Show HN: The Most-Shared Posts on TechCrunch
sharepops.comI wonder what percentage of those shares aren't completely generic, how many actually add anything?
As a relatively late adopter of "social", I was disappointed to find that the vast majority of sharing seems to be raw repeating. No opinion or contribution, just a contextless spray of links - bookmark broadcasting.
It would be interesting to see how the level of contribution when sharing varies by site/topic.
We've been analysing sharing patterns for a while. We tend to see that Twitter shares correlate too much with the amount of posts per day which may indicate its more bot driven.
FB Likes and +1 are much harder to fake and seems to correlate more with actual human traffic.
From our experience +1 tends to be factored into Google search results so there is direct value in having +1 on your site and having your visitors who like the content click on it (not to mention it gets circulated inside Google Plus itself).

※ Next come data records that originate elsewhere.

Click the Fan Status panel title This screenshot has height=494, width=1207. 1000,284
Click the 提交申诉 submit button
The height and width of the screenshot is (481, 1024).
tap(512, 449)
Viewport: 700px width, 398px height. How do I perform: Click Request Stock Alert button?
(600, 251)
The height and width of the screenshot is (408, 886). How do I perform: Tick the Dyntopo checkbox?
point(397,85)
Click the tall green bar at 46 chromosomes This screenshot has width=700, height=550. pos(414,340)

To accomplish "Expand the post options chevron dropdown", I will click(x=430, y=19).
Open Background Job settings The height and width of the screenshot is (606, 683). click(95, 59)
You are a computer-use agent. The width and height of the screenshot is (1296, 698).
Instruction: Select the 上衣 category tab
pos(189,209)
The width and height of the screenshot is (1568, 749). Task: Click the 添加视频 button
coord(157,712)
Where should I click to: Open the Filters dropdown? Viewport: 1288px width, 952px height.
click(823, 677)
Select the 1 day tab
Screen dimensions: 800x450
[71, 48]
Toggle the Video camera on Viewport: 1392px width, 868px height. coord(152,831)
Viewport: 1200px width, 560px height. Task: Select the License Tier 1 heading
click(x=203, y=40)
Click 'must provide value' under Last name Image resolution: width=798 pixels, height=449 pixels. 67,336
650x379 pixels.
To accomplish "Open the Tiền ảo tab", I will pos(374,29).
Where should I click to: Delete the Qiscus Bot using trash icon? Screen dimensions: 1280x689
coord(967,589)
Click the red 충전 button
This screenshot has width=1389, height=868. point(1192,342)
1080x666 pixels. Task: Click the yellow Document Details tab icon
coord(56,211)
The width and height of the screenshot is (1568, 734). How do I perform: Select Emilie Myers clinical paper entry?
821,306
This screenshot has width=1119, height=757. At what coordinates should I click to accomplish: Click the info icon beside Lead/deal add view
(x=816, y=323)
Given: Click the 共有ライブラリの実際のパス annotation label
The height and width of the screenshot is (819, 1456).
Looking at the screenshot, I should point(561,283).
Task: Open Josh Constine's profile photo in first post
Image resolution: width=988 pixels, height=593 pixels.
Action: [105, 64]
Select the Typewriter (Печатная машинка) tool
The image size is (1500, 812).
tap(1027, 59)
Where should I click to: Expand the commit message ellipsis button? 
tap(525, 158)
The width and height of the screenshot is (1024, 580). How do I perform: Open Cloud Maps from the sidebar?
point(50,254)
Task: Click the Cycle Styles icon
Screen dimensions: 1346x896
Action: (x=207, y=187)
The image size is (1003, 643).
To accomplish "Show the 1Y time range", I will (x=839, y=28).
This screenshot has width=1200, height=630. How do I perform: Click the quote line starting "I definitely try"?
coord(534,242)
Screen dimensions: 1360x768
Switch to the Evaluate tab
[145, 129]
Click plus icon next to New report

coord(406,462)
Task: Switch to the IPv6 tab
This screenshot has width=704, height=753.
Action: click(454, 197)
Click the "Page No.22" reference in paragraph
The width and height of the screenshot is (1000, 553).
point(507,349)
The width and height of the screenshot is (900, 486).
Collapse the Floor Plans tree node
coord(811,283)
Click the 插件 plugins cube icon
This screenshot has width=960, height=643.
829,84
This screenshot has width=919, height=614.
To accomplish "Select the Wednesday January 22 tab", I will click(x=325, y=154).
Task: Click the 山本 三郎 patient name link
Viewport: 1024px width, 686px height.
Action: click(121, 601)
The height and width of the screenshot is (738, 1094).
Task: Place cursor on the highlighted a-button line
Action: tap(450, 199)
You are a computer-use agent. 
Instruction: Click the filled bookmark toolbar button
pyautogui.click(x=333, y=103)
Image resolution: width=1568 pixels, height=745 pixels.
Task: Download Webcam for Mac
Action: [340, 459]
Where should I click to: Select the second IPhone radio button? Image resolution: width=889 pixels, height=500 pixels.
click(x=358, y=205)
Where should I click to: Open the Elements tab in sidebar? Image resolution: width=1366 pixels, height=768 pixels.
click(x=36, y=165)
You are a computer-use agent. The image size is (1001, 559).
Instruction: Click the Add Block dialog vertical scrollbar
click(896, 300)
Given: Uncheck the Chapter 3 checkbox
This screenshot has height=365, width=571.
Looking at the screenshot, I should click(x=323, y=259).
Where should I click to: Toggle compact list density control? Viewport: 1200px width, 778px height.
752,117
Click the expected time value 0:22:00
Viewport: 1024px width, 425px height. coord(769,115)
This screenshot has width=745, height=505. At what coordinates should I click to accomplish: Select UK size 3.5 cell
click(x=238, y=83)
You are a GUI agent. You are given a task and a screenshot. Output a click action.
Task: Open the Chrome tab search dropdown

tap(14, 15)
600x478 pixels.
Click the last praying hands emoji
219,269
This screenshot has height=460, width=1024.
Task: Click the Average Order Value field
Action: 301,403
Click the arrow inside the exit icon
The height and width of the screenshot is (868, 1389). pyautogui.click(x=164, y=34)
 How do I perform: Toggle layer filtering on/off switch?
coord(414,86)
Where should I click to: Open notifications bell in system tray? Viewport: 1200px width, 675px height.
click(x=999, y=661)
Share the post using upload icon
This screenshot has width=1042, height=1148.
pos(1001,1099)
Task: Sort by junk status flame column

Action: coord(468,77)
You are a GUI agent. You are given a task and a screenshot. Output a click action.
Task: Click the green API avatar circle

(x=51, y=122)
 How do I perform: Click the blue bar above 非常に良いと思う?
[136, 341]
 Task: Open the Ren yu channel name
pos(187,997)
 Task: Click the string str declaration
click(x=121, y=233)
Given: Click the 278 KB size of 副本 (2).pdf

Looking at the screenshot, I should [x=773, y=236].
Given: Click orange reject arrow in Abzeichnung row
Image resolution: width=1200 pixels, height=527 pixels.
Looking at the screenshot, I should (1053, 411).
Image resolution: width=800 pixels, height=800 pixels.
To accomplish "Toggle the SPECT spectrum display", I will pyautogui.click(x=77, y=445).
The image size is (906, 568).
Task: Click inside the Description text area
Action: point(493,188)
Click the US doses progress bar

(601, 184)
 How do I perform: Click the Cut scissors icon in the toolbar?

We are working to add more sites as we go along and we would be happy to share some information about patterns across sites and topics.
I don't think your Facebook data is right. You're using the "total" count, which includes likes and comments, rather than just shares. While this does measure engagement, it isn't a measure of shares, which is what the data is marketed as. For example, you show 28k likes for the #1 story, but Facebook's data[1] says this:
share_count: 7023
like_count: 14341
comment_count: 7328
total_count: 28692
[1] http://api.facebook.com/restserver.php?format=json&metho...Is it possible to get the most-shared data without scraping every TechCrunch post ever?
The data might be useful for a project I'm working on. :)
Not surprised that James Altucher wrote the most shared post ever on TechCrunch, excellent writer. Very useful tool, thanks for sharing it.
Not to discredit Altucher, but I'd be willing to bet the fact the title starts with "10 reasons..." helped to some degree.
Incidentally, I find hard to take seriously an article that enumerates things these days; too many blogs are doing this for the sake of getting page views (which works, but the resulting quality is often questionable, I'm looking at you Business Insider and Mashable)
Thanks for the vote of confidence. We think its a great tool too. There is much to wait for with additional insights that we are thinking about.
Would love to get feedback from the community about which other types of information and analysis they would like to see.